Executive Summary:  Today, in a 5-4 decision,the U.S. Supreme Court upheld the individual mandate provision of the 2010 Patient Protection and Affordable Care Act (PPACA) as a valid tax, imposed within Congress' taxing power.  See Nat'l Federation of Independent Businesses v. Sebelius (No. 11-393, June 28, 2012)1.  The Court held that the individual mandate (which requires most Americans to purchase insurance or face an IRS tax) is not a penalty because the only consequence of not complying with the mandate is the requirement to pay the tax.  Although the Court also held that Congress exceeded the power granted to it under the Commerce Clause when it enacted the individual mandate, the provision is nevertheless valid under Congress' taxing authority.  The Court also held that the Anti-Injunction Act does not preclude the Court from ruling on the issue because the PPACA does not require that the penalty for failing to comply with the individual mandate be treated as a tax for the purposes of the Anti-Injunction Act.  Chief Justice Roberts authored the majority opinion.  Justices Kennedy, Scalia, Thomas and Alito dissented.

Impact of the Decision

The Court's decision means employers and plan sponsors need to be prepared to comply with the requirements of the PPACA that will take effect in 2012 and 2013.  The more significant requirements include:

  • Summary of Benefits and Coverage Explanation.  Employers are required to provide employees with an HHS approved "easy to understand" summary of benefits and coverage explanation (SBC) prior to enrollment, re-enrollment upon request, or upon a mid-year material modification.  The SBC requirement applies to insured and self-funded group health plans, regardless of grandfathered status, and health insurance issuers offering group or individual health insurance coverage.  The SBC requirements become effective for participants who enroll or re-enroll during open enrollment as of the first day of the first annual enrollment period that begins on or after September 23, 2012.  For participants or beneficiaries who enroll in the plan outside of open enrollment (for example, newly eligible employees or special enrollees), the effective date is the first day of the first plan year that begins on or after September 23, 2012.  For more information on the SBC requirements, please see our May 30, 2012, Legal Alert, FAQs Issued on SBC Requirement, available at: http://www.fordharrison.com/8432.
  • Material Modification For Mid-Year Changes.  Group health plans or  health insurance issuers who make material modifications to the terms of the plan or coverage during the year, which are not reflected in the most recently provided SBC, must provide notice of such modification not later than 60 days prior to the date on which such modification becomes effective. 
  • Health Plan Cost Reporting.  PPACA added Section 6051(a)(14) to the Internal Revenue Code, requiring that the aggregate cost incurred by an employer for employer-sponsored health coverage provided to an employee be reported on the employee's Form W-2, for informational purposes, for taxable years beginning on or after January 1, 2011.OnJanuary 3, 2012, the IRS issued Notice 2012-9, clarifying that in the case of the 2012 W-2 Forms (i.e., to be filed in early 2013), and W-2 Forms for later years unless and until further guidance is issued, an employer is not subject to the reporting requirement for any calendar year unless it was required to file 250 or more W-2 Forms for the preceding calendar year.

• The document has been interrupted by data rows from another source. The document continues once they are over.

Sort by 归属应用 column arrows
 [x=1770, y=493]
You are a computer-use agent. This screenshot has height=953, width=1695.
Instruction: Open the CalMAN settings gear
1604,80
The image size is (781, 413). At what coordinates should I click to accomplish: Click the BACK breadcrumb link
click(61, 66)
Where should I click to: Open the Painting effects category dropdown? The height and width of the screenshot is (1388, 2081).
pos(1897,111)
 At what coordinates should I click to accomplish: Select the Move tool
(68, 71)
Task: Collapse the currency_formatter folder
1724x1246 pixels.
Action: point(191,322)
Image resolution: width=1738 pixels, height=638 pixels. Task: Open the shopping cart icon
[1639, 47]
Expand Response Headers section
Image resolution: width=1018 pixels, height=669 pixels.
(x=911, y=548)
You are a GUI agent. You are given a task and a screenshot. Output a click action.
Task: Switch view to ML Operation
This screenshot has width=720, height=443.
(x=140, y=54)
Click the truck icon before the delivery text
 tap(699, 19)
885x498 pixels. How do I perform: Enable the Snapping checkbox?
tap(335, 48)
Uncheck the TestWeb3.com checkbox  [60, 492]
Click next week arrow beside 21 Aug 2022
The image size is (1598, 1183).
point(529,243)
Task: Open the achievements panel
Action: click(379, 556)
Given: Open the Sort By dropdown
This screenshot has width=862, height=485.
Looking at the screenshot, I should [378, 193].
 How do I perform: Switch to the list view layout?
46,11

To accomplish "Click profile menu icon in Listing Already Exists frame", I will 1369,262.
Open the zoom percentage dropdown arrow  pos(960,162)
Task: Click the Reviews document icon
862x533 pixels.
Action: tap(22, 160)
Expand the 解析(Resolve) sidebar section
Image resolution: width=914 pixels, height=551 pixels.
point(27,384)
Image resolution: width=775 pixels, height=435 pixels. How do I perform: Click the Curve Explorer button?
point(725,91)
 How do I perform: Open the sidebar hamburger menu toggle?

For a discussion of this Notice, please see our January 11, 2012 Legal Alert, IRS Issues Interim Guidance on Health Plan Cost Reporting Requirement, available at: http://www.fordharrison.com/shownews.aspx?Show=7907.
  • Comparative Clinical Effectiveness Fee.  For plan years after September 30, 2012, PPACA imposes a fee on insured plans (other than those that cover only excepted benefits) and self-insured plans. 
  • Medical Loss Ratios and Rebates.  PPACA requires insurers to report plan costs for the purpose of calculating the insurers' medical loss ratio (MLR) (the percentage of insurance premium dollars spent on reimbursement for clinical services and activities to improve health care quality).  Large group insurers must spend at least 85 percent of premium dollars on claims and activities to improve health care quality.  Individual and small group insurers must spend at least 80 percent of premium dollars on claims and activities to improve health care quality.  Beginning in 2012, insurers must provide rebates to enrollees if their medical loss ratio does not meet the minimum standards for a given plan year. 
  • Cap on Employee Contributions to Flexible Spending Accounts.  Beginning January 1, 2013, employees' contributions to Flexible Spending Accounts (FSA) will be limited to $2,500 per tax year with annual inflation increases.

Footnotes

1. This decision is combined with Department of Health and Human Services et al. v. Florida et al. (No. 11-398) and Florida et al. v. Department of Health and Human Services et al., (No. 11-400).